Figure 1: Communications Architecture
In keeping pace with advances in PC hardware and Operating Systems, Galil has released its latest generation of software tools for OEMs looking to develop fully featured, robust solutions to the most demanding motion control applications. This paper offers a brief overview a feature that may not be immediately familiar to long time Galil users, the gcaps server.
Galil's newest generation software includes three components:
1. gclib: a C based communications API for use with Galil Motion Controllers and PLCs. This library provides a collection of functions that make interfacing with a Galil Motion Controller from the PC a straightforward and simple process. This library is recommended for new applications.
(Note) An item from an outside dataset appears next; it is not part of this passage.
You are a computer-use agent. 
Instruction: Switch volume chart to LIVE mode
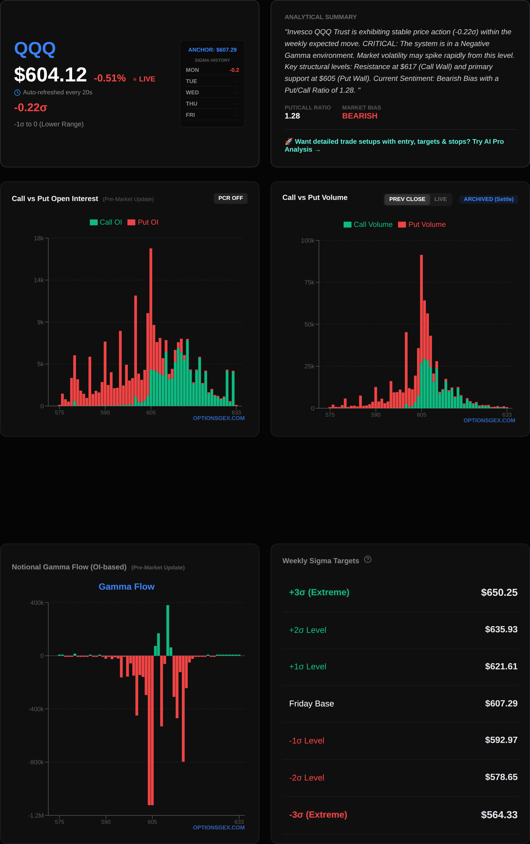click(x=440, y=199)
2. GDK: Galil Design Kit. A replacement for previous generation software tools (WSDK, GalilTools, GalilSuite) providing communications, programming and design tools for Galil Motion Controllers and PLCs.
3. gcaps server: A background service on the host PC which manages communications between Galil hardware and software applications. The remainder of this paper will detail the capabilities and advantages of the gcaps server.
What is the gcaps server?
Although gclib and GDK are replacements for Galil's legacy software products and APIs, the gcaps server presents a new means of communication between the controller and PC. The core concept is laid out in Figure 1. Galil's legacy libraries established a direct connection to the controller. Both solicited and unsolicited traffic are passed between the controller and PC. In the new gcaps architecture, the application instead connects to the server which in turn connects to the controller. The benefit of this architecture is that multiple applications on the PC can connect to the server and communicate with the controller simultaneously. The gcaps server ensures that communications are relayed between each of these components with minimal latency, eliminating race conditions and collisions.
Why should I use the gcaps server?
Where the gcaps server really shines is with its handling of unsolicited messaging and the controller data record. In legacy libraries, only one application could receive these data from a controller. In contrast, with the gcaps server, any number of applications can 'subscribe' to these data. This is particularly important during application development. Through the gcaps server, GDK can subscribe to and plot real time data to its oscilloscope tool while a separate host application is running. This was not possible with previous Galil communications libraries and software packages. In addition, this server architecture allows simultaneous communications with the controller regardless of communication bus, Ethernet, Serial or PCI.
How do I use the gcaps server?
The gcaps server is installed on the PC alongside either GDK or gclib and starts automatically as a background service. GDK and applications built on the gclib library will by default connect the server. This makes the new communications architecture virtually invisible to the user. At deployment, if the server is not desired and the developer wishes to 'opt out' of using it, a simple addition to the gclib connection function argument establishes a direct connection.